Exercise goal - Nothing in the data may be altered; the answer is a verbatim copy of it.

Saved entries -
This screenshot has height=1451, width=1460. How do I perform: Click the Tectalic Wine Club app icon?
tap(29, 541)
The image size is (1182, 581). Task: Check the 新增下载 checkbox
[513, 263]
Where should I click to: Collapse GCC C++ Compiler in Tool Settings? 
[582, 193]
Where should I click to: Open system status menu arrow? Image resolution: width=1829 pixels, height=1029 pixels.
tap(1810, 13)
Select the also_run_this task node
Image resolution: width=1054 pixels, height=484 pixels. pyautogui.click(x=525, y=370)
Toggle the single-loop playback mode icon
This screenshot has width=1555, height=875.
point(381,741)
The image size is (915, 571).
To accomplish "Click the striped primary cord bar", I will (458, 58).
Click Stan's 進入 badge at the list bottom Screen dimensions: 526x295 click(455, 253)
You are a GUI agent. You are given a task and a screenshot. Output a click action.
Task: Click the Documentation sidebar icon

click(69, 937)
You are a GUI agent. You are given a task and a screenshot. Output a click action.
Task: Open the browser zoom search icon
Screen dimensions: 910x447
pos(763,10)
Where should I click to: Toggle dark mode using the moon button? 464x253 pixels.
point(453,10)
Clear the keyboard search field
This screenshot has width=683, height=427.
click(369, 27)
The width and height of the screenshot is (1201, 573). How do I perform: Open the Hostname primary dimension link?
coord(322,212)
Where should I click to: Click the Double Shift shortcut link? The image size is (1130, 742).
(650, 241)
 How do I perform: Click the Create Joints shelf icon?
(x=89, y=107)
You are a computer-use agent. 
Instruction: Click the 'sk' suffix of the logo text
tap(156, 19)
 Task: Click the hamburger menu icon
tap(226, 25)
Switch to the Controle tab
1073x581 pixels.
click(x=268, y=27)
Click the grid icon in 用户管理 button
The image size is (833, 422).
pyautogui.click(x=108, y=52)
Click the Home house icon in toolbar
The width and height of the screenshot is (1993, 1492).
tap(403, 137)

Task answer -
This screenshot has height=1451, width=1460. How do I perform: Click the Tectalic Wine Club app icon?
tap(29, 541)
The image size is (1182, 581). Task: Check the 新增下载 checkbox
[513, 263]
Where should I click to: Collapse GCC C++ Compiler in Tool Settings? 
[582, 193]
Where should I click to: Open system status menu arrow? Image resolution: width=1829 pixels, height=1029 pixels.
tap(1810, 13)
Select the also_run_this task node
Image resolution: width=1054 pixels, height=484 pixels. pyautogui.click(x=525, y=370)
Toggle the single-loop playback mode icon
This screenshot has width=1555, height=875.
point(381,741)
The image size is (915, 571).
To accomplish "Click the striped primary cord bar", I will (458, 58).
Click Stan's 進入 badge at the list bottom Screen dimensions: 526x295 click(455, 253)
You are a GUI agent. You are given a task and a screenshot. Output a click action.
Task: Click the Documentation sidebar icon

click(69, 937)
You are a GUI agent. You are given a task and a screenshot. Output a click action.
Task: Open the browser zoom search icon
Screen dimensions: 910x447
pos(763,10)
Where should I click to: Toggle dark mode using the moon button? 464x253 pixels.
point(453,10)
Clear the keyboard search field
This screenshot has width=683, height=427.
click(369, 27)
The width and height of the screenshot is (1201, 573). How do I perform: Open the Hostname primary dimension link?
coord(322,212)
Where should I click to: Click the Double Shift shortcut link? The image size is (1130, 742).
(650, 241)
 How do I perform: Click the Create Joints shelf icon?
(x=89, y=107)
You are a computer-use agent. 
Instruction: Click the 'sk' suffix of the logo text
tap(156, 19)
 Task: Click the hamburger menu icon
tap(226, 25)
Switch to the Controle tab
1073x581 pixels.
click(x=268, y=27)
Click the grid icon in 用户管理 button
The image size is (833, 422).
pyautogui.click(x=108, y=52)
Click the Home house icon in toolbar
The width and height of the screenshot is (1993, 1492).
tap(403, 137)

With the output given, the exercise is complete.